Kutuangkan sirup vanila yang rasanya lebih mirip pemanis buatan atau lebih parah, bahan kimia! Kutelan daging kelapa muda mentah-mentah, berharap akan ada serutan yang banyak dari satu kelapa utuh, tapi… setelah airnya surut, baru kumengerti, betapa curang sang ibu yang berdandan ala lelaki. Daging kelapa dikeroknya sedikit saja dan sisanya masih menempel erat di dinding batok bagian dalam.

Penuh rasa kesal, kukerok dengan ujung sendok sampai ujungnya menjadi bengkok, kulakukan semua itu tepat di wajah sang pedagang yang rupanya tengah mengintaiku dari kejauhan, seolah ingin melihat bagaimana reaksiku atau mungkin melihat betapa dungunya aku, membeli satu kelapa utuh dengan dagingnya yang tak pernah utuh, karena begitulah yang terjadi pada semua kelapa yang disajikan langsung dengan batoknya, dibelah dengan kasar, dikerok dengan asal, dan terakhir ditambahkan sebongkah es batu sekedar untuk hiasan.
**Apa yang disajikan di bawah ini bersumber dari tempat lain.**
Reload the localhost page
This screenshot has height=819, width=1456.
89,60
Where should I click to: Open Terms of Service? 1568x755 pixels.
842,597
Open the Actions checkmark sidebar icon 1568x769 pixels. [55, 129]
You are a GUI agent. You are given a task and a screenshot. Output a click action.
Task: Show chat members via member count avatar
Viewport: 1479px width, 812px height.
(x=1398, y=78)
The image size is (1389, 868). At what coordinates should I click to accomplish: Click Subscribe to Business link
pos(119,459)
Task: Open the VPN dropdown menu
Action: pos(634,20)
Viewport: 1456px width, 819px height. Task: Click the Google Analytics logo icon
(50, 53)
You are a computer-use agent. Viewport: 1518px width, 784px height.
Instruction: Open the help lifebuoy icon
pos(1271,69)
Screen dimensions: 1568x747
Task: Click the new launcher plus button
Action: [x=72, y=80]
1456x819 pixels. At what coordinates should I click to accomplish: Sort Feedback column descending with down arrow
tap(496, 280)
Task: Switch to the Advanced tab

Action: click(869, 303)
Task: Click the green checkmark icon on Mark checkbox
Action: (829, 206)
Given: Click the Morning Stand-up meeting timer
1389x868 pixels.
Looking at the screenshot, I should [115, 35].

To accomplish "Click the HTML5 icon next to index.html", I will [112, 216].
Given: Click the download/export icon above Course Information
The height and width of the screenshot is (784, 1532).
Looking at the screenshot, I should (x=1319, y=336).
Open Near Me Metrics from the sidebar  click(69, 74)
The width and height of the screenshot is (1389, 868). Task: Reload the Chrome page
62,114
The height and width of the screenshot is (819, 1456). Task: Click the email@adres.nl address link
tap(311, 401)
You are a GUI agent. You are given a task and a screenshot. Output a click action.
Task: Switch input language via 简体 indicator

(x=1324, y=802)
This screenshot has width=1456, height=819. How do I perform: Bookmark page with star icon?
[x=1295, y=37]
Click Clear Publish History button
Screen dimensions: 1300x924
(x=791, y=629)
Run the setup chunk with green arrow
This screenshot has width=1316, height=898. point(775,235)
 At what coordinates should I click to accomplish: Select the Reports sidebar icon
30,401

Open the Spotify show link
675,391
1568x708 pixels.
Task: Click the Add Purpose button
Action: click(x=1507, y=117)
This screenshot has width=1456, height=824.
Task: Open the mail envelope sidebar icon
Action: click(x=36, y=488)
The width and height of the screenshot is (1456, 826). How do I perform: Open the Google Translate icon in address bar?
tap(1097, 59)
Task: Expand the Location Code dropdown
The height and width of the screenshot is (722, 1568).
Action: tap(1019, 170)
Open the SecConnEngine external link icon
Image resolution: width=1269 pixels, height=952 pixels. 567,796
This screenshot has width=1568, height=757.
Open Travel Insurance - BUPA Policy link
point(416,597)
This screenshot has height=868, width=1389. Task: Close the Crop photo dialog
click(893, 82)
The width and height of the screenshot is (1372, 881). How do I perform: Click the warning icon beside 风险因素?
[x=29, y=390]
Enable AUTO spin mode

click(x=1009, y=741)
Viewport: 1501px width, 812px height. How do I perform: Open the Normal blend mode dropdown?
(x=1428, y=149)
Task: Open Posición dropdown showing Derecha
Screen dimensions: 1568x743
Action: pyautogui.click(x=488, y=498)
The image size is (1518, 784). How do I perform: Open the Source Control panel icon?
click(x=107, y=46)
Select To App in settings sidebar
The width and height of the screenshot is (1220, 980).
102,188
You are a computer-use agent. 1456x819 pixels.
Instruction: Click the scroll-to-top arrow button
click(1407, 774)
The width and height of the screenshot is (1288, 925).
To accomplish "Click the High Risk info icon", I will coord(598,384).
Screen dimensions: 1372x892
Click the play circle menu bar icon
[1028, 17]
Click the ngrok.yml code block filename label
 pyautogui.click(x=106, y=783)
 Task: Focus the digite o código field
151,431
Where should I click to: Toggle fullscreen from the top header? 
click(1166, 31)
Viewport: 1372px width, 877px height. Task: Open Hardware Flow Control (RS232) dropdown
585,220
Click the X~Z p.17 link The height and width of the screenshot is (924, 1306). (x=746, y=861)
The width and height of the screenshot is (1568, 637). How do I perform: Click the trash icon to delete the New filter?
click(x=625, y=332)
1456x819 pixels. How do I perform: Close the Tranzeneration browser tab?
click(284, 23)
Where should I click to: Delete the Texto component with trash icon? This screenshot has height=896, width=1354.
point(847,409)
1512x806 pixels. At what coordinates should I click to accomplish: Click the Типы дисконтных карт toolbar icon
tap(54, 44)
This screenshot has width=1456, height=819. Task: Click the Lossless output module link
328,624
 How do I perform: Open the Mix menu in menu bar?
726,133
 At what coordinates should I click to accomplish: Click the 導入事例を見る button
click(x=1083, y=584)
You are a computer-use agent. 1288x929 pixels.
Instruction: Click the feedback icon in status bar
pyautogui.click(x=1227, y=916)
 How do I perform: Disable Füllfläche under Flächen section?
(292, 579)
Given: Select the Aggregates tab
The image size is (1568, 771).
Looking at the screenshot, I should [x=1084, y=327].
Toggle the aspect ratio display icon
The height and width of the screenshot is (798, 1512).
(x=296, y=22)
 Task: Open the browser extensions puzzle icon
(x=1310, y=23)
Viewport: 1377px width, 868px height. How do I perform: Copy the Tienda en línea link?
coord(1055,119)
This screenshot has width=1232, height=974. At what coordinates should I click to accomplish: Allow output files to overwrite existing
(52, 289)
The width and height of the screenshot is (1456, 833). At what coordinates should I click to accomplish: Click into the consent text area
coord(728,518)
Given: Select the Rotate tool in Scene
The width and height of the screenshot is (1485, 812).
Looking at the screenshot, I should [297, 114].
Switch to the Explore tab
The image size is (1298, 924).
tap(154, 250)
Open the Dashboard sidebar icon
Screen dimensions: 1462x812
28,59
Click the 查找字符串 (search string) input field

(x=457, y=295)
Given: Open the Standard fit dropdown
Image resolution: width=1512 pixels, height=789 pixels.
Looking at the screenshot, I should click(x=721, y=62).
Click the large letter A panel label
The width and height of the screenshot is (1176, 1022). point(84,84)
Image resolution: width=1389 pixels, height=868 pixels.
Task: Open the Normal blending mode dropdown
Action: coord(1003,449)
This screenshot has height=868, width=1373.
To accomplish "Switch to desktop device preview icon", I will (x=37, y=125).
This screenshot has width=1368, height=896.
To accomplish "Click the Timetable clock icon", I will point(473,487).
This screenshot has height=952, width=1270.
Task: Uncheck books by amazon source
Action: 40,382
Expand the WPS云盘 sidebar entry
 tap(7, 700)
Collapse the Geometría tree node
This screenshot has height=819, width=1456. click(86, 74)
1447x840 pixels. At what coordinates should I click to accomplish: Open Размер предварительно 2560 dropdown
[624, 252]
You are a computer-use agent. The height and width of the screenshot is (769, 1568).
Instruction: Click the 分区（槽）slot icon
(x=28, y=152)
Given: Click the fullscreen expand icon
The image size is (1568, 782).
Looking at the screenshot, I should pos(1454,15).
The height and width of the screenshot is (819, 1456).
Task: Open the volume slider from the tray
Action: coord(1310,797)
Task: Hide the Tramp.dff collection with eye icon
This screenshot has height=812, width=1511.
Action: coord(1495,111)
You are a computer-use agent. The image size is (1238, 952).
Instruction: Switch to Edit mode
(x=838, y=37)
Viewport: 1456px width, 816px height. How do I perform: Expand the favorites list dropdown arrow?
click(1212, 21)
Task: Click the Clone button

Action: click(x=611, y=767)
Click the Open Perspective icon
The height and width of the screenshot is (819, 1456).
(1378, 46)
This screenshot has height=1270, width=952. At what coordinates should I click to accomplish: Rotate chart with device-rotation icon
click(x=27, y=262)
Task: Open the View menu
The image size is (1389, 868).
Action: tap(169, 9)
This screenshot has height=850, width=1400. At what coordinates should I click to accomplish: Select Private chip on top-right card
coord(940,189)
Sisa daging kelapa muda yang masih menempel erat di dinding batok bagian dalam itu, tak akan rela untuk dibuangnya, melainkan akan dikeroknya kembali setelah pembeli pulang dan dijualnya secara eceran. Betapa senang ia melihat keterbatasan sang pembeli yang tak mungkin mengerok sendiri dengan sendok yang hampir patah.

Itulah asumsiku, mungkin juga suudzonku namun cukup beralasan, karena kusaksikan sendiri kumpulan batok kelapa yang menggunung di pinggir jalan dan kini jadi tempat lalat-lalat terbang dan bersarang, semunya mulus bersih telah dikerok sampai habis.

Aku menyeringai tajam dan tertawa penuh kemenangan seolah yakin benar akan taktik si pedagang. Kuobok-obok isi batok dan kukerok sendiri dagingnya dengan kuku-kukuku yang tak tajam. Sia-sia memang tapi itu bukan karena aku lapar melainkan bentuk protesku…

Tapi rasa bersalah muncul tiba-tiba, membiarkan pembeli eceran memakan sisa-sisa daging kelapaku yang telah dikerok kembali setelah aku pulang, rasa yang mungkin tak dimiliki oleh pedagang itu…

November 2009
  • Digg
  • Del.icio.us
  • StumbleUpon
  • Reddit
  • Twitter
  • RSS

1 Response to " "

  1. Nang 'Ayra' Haerudin says:
    30 November 2009 pukul 20.51

    jangan mudah terlena dengan penampilan yang tampak oleh mata.
    boleh jd kamu menyukai sesuatu padahal itu tidak baik bagimu, boleh jd kamu membenci sesuatu padhal itu yang terbaik untukmu...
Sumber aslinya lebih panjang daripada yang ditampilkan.